Mostly unsatisfying, but one absolute gem

The gem, I think, is a haunting little story, just three or four pages long, called “Bullet in the Brain.” When it appeared in the New Yorker many years ago, a friend – a professional fiction editor – phoned me and excitedly urged me to read it. It’s a beauty. However, to be honest, it probably works better in print than read aloud, even though Anthony Heald (you remember him as the smarmy prison psychiatrist in “The Silence of the Lambs”) does his usual brilliant job.

And now, from here on, SPOILER ALERT!

The rest of this collection was, for me, pretty unsatisfying. I’m aware Woolf is a highly respected writer (and teacher of writing), but all his stories seemed typical of the sort of work that comes out of college fiction classes: You know in advance that their view of humanity will be a sour one, that they’re going to end a little too soon, on a note of incompleteness and ambiguity, and that before the tale ends, someone is going to be revealed as weak or duplicitous or cruel.

And they also seem a little dated. The first story, for example, pretentiously titled “In the Garden of the North American Martyrs,” features some ridiculously caricatured academics, and it's so off the mark, or at least so out of date, that the main character, a woman professor interviewing for a job at another college, learns to her disappointment that the hiring committee has already decided that only a man is actually going to be considered, and that she is merely the token woman. I don’t think that was remotely true even fifty years ago.

The second selection, “Next Door,” recounts the narrator’s puzzlingly mild, low-key reaction to some brutal, noisy, drunken neighbors who, among other things, beat their dog almost to death. In the third, “Hunters in the Snow,” a dog is shot dead, and the hunters of the title are revealed to be so absurdly selfish and callous that two of them stop for coffee in a roadside snack bar and chat about a love affair while their wounded companion lies outside freezing to death. You get the feeling that these tales are deliberately unpleasant, and they don't even have the virtue of ringing true.

“The Rich Brother” presents two brothers being nasty to each other on a long road trip, one a naive screwup, the other successful and somewhat protective but also possessed of a cruel streak. It’s not bad, but then they pick up a hitchhiking con man whose obvious tall tale – about a Peruvian gold mine – seems annoyingly cartoonish and cliched. The next story, “Leviathan,” is just a catty conversation, over wine and drugs, among two couples, all four faintly objectionable and not very nice to one another.

“Desert Breakdown, 1968,” as in many a movie, offers us a dusty nondescript gas station down an empty desert road, with four guys in cowboy hats sitting around outside, and you know immediately that they're going to be menacing, threatening, and unfriendly to a couple who drive up, unlike actual human beings in Arizona or pretty much anywhere. (One even flicks a cigarette butt at the car.) This sort of thing is fine in a genre story -- horror, crime, whatever; you expect it.

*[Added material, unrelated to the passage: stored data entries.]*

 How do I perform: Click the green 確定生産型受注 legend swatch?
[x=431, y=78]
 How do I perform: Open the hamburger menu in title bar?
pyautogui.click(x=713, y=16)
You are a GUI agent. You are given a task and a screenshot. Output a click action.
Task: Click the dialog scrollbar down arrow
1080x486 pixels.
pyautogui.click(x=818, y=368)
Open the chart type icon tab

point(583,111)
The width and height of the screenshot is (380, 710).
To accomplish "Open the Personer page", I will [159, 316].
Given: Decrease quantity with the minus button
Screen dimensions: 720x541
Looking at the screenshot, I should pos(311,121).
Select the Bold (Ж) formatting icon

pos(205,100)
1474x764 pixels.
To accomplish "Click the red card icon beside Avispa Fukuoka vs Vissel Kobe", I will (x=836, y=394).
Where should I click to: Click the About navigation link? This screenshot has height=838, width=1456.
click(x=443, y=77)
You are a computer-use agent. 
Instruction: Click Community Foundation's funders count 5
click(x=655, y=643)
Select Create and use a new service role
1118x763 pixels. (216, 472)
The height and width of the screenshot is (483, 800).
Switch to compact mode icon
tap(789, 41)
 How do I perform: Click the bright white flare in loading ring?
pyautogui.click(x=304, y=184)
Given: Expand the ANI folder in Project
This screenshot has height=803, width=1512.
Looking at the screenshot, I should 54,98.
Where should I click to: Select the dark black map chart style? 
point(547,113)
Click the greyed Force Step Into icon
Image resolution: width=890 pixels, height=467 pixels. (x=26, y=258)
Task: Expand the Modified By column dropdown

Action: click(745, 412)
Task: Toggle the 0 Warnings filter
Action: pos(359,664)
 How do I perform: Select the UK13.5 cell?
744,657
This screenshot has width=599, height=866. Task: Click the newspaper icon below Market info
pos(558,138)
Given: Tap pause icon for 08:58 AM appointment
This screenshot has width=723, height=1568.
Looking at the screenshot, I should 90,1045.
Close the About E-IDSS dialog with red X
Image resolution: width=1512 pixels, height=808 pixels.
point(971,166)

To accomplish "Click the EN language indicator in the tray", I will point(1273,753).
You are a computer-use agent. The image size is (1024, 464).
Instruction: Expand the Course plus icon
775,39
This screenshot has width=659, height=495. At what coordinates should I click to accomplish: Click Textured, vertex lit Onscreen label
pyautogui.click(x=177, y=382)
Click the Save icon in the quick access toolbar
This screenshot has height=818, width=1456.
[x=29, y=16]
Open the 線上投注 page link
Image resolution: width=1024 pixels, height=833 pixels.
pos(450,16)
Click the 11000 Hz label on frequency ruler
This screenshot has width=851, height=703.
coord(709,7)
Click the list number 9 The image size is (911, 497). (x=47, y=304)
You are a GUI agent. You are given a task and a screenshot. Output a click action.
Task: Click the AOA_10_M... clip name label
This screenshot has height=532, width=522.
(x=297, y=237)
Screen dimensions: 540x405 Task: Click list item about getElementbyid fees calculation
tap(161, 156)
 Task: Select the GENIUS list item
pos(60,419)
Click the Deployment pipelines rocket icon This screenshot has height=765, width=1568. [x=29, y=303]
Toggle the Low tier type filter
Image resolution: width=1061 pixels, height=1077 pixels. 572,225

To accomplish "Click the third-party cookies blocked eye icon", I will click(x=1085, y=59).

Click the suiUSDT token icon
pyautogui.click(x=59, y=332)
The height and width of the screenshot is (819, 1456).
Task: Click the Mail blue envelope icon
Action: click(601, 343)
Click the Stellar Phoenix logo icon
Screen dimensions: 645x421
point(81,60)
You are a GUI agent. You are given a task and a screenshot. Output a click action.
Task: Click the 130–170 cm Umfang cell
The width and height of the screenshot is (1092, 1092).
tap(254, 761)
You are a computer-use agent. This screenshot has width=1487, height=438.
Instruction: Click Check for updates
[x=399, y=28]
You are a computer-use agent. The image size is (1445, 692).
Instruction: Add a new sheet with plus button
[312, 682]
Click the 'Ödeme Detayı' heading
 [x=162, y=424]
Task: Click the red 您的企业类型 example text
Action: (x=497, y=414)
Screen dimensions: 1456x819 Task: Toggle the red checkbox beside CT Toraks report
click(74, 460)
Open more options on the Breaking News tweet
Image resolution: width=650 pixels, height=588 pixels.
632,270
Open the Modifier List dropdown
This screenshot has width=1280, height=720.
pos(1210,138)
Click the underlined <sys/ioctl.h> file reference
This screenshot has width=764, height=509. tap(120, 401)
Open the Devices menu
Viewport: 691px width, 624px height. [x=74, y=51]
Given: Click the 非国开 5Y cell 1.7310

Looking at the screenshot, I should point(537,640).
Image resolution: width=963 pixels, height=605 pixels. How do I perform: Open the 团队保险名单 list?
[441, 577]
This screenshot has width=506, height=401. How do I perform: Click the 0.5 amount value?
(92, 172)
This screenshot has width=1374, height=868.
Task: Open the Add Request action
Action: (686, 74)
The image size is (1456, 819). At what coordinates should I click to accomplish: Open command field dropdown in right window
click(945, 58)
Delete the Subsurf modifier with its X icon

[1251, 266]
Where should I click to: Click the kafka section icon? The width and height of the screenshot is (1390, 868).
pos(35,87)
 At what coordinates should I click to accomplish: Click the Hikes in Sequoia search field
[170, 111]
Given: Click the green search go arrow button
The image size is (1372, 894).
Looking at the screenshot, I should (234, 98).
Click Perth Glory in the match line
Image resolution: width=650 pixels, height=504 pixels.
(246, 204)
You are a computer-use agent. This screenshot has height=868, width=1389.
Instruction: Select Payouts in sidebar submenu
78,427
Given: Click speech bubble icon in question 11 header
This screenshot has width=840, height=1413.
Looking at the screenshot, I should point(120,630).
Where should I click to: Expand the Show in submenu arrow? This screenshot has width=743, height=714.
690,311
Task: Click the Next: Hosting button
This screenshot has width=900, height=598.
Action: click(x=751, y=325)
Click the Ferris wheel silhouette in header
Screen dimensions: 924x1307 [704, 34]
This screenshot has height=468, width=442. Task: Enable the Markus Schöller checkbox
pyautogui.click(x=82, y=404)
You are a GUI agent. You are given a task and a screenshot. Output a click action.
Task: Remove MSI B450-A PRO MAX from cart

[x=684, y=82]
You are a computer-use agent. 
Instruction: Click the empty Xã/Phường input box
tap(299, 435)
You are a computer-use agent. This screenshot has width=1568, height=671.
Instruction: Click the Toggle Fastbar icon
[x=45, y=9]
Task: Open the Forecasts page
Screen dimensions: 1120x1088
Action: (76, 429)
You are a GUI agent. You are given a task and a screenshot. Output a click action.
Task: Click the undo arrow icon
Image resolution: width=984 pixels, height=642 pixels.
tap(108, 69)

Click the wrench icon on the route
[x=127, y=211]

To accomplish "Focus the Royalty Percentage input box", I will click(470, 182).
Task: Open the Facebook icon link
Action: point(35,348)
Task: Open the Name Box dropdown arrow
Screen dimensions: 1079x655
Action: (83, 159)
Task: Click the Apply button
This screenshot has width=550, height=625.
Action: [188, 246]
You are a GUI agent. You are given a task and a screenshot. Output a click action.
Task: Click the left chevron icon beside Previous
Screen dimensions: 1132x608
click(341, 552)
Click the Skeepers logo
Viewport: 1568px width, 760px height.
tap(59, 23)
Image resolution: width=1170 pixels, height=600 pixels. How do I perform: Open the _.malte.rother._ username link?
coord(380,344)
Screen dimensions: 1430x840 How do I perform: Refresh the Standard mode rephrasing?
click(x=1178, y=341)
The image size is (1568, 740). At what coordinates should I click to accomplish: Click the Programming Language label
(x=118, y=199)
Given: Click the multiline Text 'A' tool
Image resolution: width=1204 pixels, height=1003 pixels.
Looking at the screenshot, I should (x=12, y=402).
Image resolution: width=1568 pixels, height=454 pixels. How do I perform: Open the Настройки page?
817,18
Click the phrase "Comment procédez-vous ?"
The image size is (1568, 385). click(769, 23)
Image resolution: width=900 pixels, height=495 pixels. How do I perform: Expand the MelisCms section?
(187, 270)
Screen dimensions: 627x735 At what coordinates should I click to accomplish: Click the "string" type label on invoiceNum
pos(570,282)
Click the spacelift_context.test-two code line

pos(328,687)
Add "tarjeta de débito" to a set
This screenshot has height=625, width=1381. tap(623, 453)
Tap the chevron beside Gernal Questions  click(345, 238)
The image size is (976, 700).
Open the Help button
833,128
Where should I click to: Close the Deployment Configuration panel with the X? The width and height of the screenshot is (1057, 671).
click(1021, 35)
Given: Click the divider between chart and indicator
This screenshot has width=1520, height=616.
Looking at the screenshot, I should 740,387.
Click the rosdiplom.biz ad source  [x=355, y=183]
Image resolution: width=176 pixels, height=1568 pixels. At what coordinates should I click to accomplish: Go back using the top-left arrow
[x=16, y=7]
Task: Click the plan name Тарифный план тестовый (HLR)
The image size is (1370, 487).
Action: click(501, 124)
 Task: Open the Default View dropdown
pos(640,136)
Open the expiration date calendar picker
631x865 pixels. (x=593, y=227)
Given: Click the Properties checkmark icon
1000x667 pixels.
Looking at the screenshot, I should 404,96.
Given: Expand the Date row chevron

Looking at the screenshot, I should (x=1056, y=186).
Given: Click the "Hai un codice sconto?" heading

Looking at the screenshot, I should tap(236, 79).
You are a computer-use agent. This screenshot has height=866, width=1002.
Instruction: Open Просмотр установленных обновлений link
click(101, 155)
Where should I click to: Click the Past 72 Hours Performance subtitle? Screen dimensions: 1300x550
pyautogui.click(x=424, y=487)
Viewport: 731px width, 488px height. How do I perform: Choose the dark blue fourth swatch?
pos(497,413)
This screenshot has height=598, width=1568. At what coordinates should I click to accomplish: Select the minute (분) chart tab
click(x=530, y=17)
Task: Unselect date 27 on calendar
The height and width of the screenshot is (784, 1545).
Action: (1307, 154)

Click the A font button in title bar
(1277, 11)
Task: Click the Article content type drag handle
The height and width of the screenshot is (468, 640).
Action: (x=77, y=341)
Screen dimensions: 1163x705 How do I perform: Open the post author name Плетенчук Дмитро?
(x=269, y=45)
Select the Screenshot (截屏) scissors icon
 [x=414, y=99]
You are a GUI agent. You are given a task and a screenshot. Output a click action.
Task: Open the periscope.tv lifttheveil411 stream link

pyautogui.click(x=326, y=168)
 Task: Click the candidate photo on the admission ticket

But in mainstream fiction, it just feels tiresomely fake.

One story, “The Chain” – in which yet another dog is shot! – starts out fairly intriguingly, but by the end it has turned into a preachy parable about racial injustice. “Two Boys and a Girl” is about the betrayal of a friend, as well as disappointment in love. I could go on, but you’ve already gotten the idea: Aside from the admirable “Bullet in the Brain,” this collection gave me barely a moment’s pleasure.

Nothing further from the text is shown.